The World Happiness Report measures the overall state of global happiness by factoring in each country's status in economy, health, social support, government trust, etc. and ranks the countries by how happy their citizens perceive themselves to be. Since it covers different factors, it can be a useful guide to measure policy effectiveness and good governance and assess the quality of life among countries.
In this project, we explore and visualize the distribution of happiness scores among countries, identify strong determinants and relationship of factors to one another, and apply ML Linear Regression to test the model used for the report.
Here is the link to the slide pack used: https://drive.google.com/file/d/15q6585HzYGlcFx3PbSPpw5spmRCw_Ozx/view?usp=sharing
Proponents of the project are Janine Cheong, Raymund Norada, Karen Salas, and Maico Rebong. This final project serves as a requirement in our Diploma Course in Foundations in Data Science under De La Salle University. This study was awarded Best in Data Analysis among the thirteen presentations.
Guide:
import numpy as np
import pandas as pd
import seaborn as sns
import matplotlib.pyplot as plt
%matplotlib inline
# For visualizations
import plotly.graph_objs as go # plotly graphical object
import chart_studio
chart_studio.tools.set_config_file(world_readable=False, sharing='private')
from string import ascii_letters
import plotly.express as px
from plotly.offline import download_plotlyjs, init_notebook_mode, plot, iplot
init_notebook_mode(connected=True)

▶ INFORMATION GIVEN

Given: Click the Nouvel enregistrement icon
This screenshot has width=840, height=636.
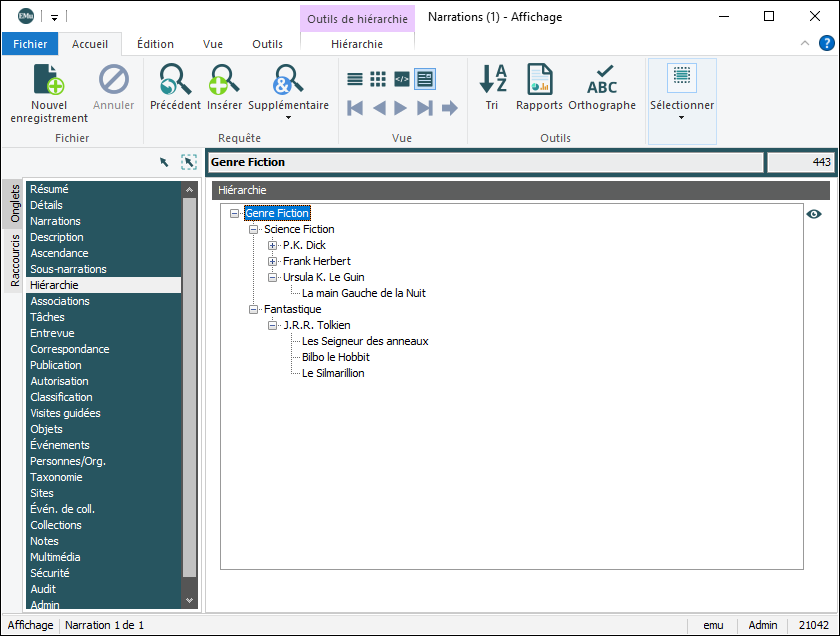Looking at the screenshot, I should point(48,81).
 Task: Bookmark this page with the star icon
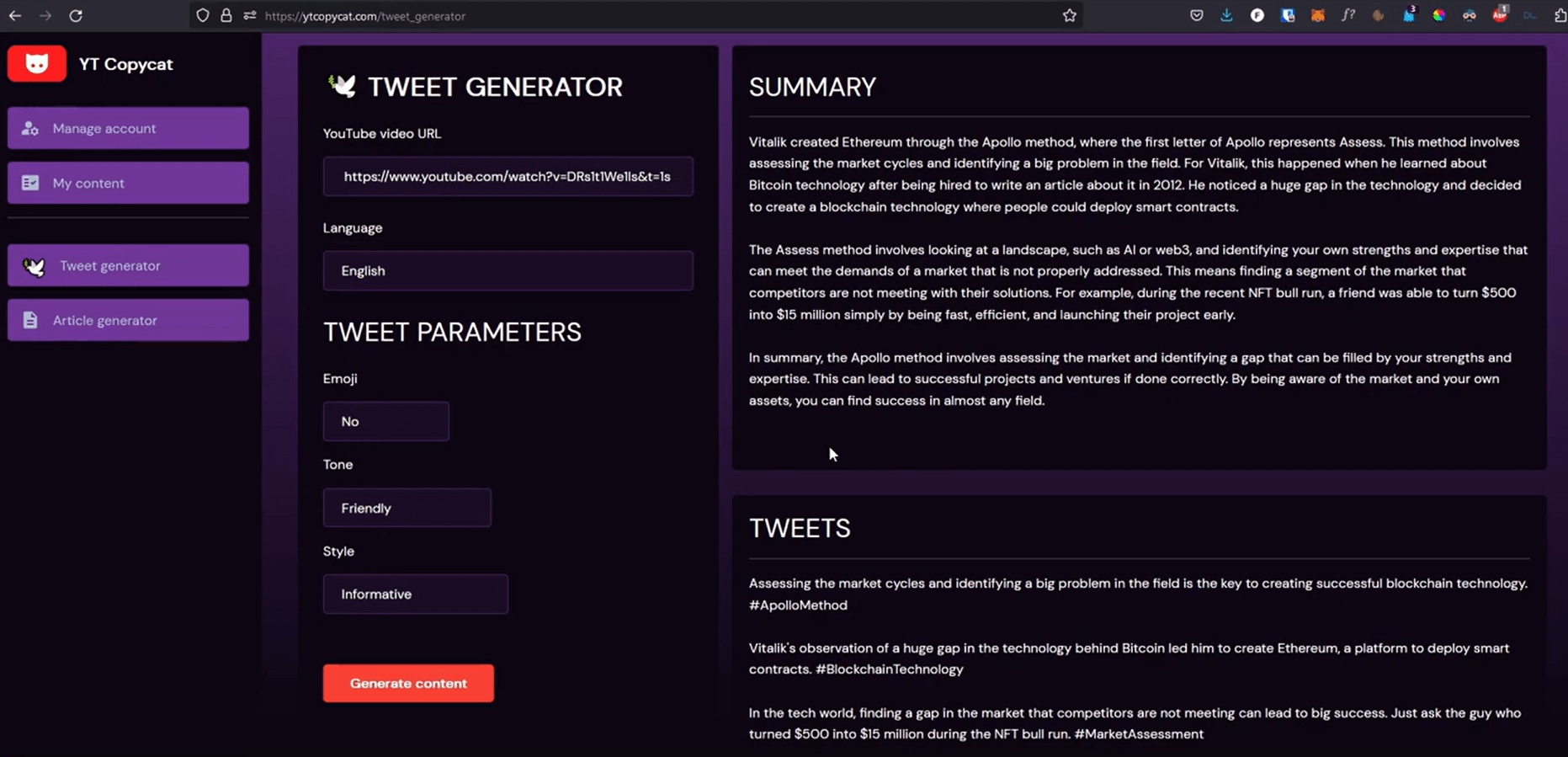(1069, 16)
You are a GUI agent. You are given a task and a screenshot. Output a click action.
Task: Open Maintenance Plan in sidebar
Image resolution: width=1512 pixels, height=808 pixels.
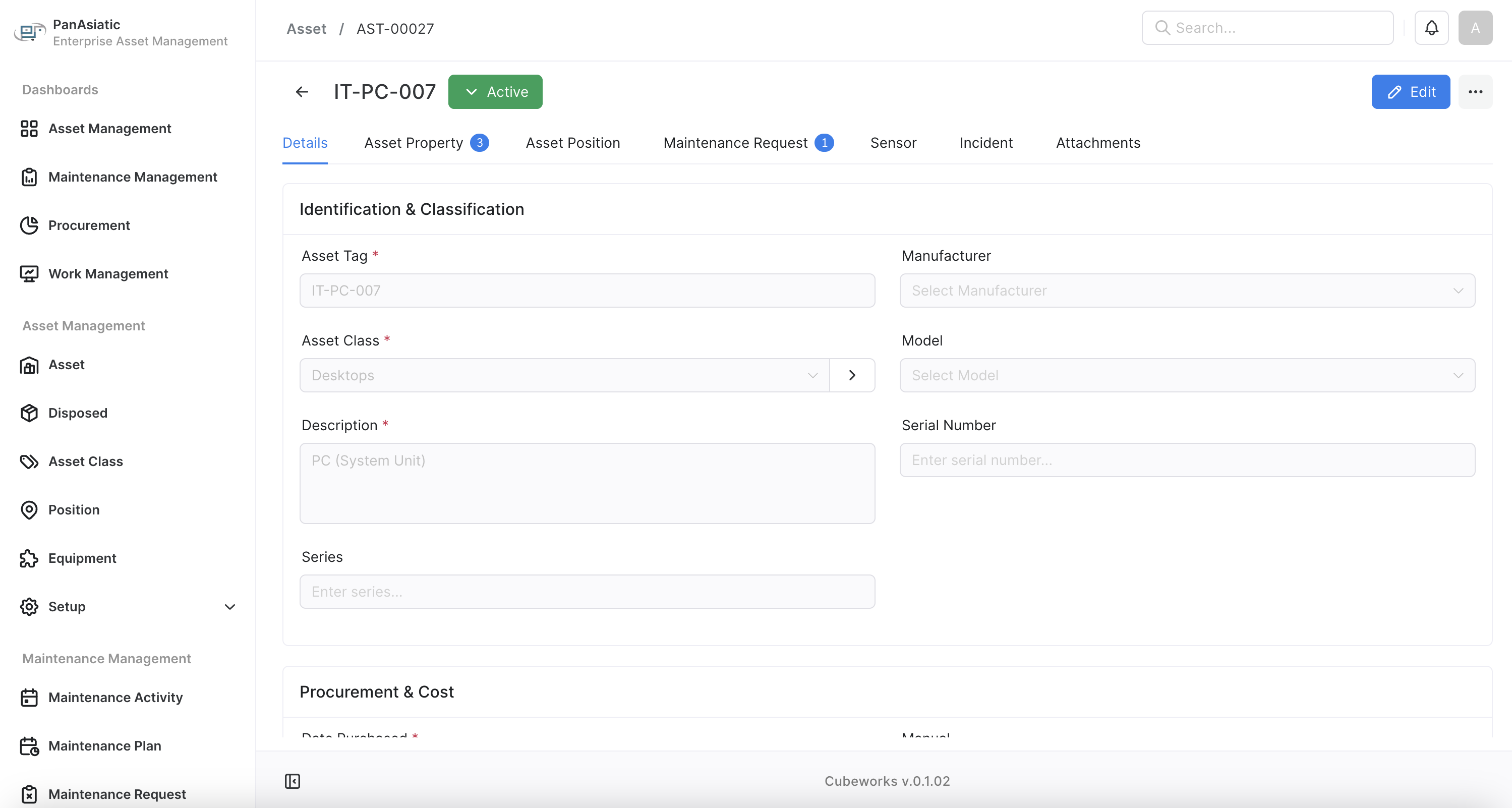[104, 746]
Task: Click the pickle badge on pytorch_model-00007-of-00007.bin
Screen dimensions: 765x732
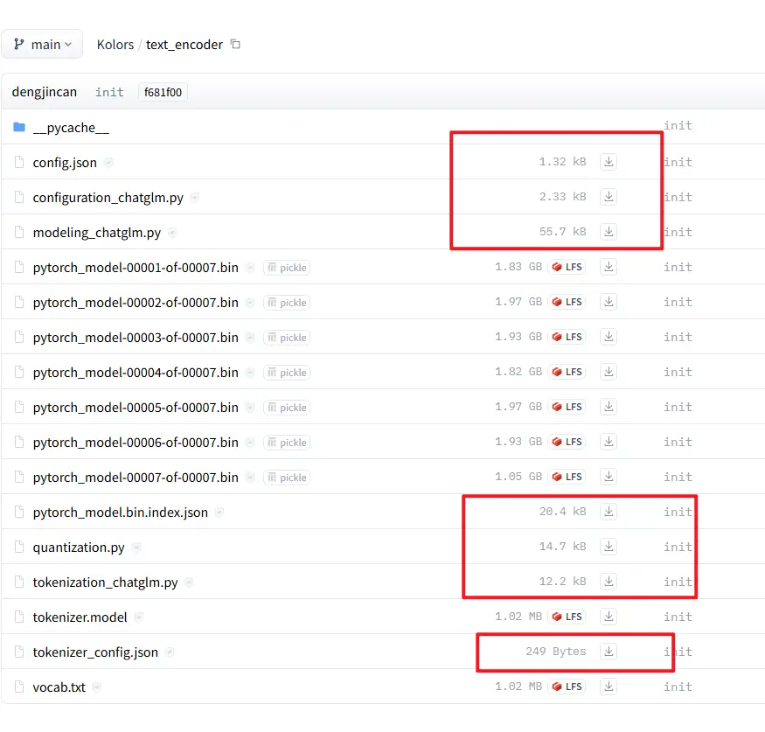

▶ EXERCISES
(1) List everyone named as a proponent of the World Happiness Report project.
(2) Rewrite the stretch of the World Happiness Report project from "from string import" through "init_notebook_mode(connected=True)", swapping "px" for "plx".
(3) Answer these questions about the World Happiness Report project:
(a) Which machine learning method does the project apply to test the report's model?
(b) Which university offers the diploma course that the project was done for?
(c) What award did the study receive?

▶ IN RESPONSE
(1) Janine Cheong, Raymund Norada, Karen Salas, Maico Rebong

(2)
from string import ascii_letters
import plotly.express as plx
from plotly.offline import download_plotlyjs, init_notebook_mode, plot, iplot
init_notebook_mode(connected=True)

(3)
(a) Linear Regression
(b) De La Salle University
(c) Best in Data Analysis